Written exercise: Reproduce a passage from the crypto regulation roundup word for word. Start at "We share our" and stop after "financial regulatory body.".

The Parliament of Singapore approves new AML regulations for crypto service providers, the US issues new guidance on crypto technology, and the UK’s new sanctions regime takes effect.
We share our financial crime regulatory highlights from the week of 4 January 2021.
A New Year Brings New Regulations
In a productive start to the new year, the Parliament of Singapore has voted to update the Payment Services Act and tighten AML controls on cryptocurrencies. Following an amendment passed on January 4, all cryptocurrency service providers must now obtain a license from the Monetary Authority of Singapore (MAS), the country’s financial regulatory body.
Previously, only those service providers that were in possession of the money or cryptocurrency involved were regulated. But under the new amendment, the MAS now has the authority to regulate all entities that facilitate the transmission, exchange or storage of cryptocurrencies. Such entities now must cooperate with the MAS to be formally licensed and must devise customer due diligence and transaction monitoring programs that comply with MAS regulations.
Lawmakers hope the expansion of the MAS’s regulatory oversight powers will make it easier to detect and mitigate AML/CFT risks associated with the use of cryptocurrencies. In particular, it will give them visibility into cross-border transactions where the service provider in Singapore is simply a facilitator and not the sender or recipient. Further, through this amendment, the MAS will have the authority to impose regulations on cryptocurrency service providers focused on consumer protection and financial stability.
The regulatory changes come as Bitcoin and other cryptocurrencies see renewed interest from individuals and institutions worldwide. Bitcoin’s price, for example, surged to an all-time high of over $30,000 (S$39,632) on Monday, just weeks after passing $20,000 (S$26,384). So while cryptocurrency use has yet to go mainstream in Singapore, these measures are, at least in part, in anticipation of more widespread adoption.
Now, according to Transport Minister and MAS board member Ong Ye Kung, the MAS will have the ability to respond as needed to developments in the cryptocurrency space as they happen. While it’s too soon to tell how the MAS will address those concerns, it’s clear that cryptocurrencies will be a top priority for the regulator this year.
The US Embraces Crypto Technology for Payments
On January 4, the US Office of Comptroller of the Currency confirmed via an interpretative letter that US banks are officially allowed to use new technologies and cryptocurrencies to help customers conduct payment transactions.
More specifically, Interpretative Letter 1174 gives banks the green light to use stablecoins — a specific type of cryptocurrency that’s tethered to another asset to reduce its price volatility — when conducting payment transactions for customers. Banks may now issue and exchange stablecoins. They may also validate, store and record them using distributed ledgers or another independent node verification network (INVN) — that is, an electronic database where information is stored not on one computer but several.
The news isn’t a total surprise. Since taking on the role of Acting Comptroller of the Currency in May 2020, Brian Brooks has issued two other interpretive letters that have focused on how banks can take advantage of the new technologies emerging from cryptocurrencies. With the first, he clarified that banks could offer customers cryptocurrency custodial services, and with the second, he confirmed that banks could hold stablecoin reserves.

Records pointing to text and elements
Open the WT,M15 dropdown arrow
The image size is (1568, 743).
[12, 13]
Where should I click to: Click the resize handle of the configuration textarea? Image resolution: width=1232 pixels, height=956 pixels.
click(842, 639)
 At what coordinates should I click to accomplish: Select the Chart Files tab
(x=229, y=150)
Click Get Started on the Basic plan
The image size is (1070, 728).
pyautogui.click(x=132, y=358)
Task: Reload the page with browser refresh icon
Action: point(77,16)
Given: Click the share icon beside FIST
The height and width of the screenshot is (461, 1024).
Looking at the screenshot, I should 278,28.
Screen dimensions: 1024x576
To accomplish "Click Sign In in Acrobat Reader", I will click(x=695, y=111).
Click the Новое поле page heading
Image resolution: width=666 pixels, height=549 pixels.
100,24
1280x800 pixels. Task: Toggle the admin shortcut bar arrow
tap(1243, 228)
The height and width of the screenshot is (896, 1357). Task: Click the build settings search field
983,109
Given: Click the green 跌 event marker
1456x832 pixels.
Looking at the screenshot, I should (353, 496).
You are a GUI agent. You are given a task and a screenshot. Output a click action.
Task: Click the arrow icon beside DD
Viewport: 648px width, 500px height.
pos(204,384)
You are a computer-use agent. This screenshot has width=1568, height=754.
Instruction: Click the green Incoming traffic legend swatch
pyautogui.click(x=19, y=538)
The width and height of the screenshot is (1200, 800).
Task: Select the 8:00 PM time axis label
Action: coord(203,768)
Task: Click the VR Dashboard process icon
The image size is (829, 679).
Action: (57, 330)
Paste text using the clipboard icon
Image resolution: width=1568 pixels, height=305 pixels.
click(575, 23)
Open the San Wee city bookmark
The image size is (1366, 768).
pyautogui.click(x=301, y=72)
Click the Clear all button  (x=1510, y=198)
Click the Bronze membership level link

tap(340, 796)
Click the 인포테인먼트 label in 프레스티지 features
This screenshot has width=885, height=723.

Answer to this task:
We share our financial crime regulatory highlights from the week of 4 January 2021.
A New Year Brings New Regulations
In a productive start to the new year, the Parliament of Singapore has voted to update the Payment Services Act and tighten AML controls on cryptocurrencies. Following an amendment passed on January 4, all cryptocurrency service providers must now obtain a license from the Monetary Authority of Singapore (MAS), the country’s financial regulatory body.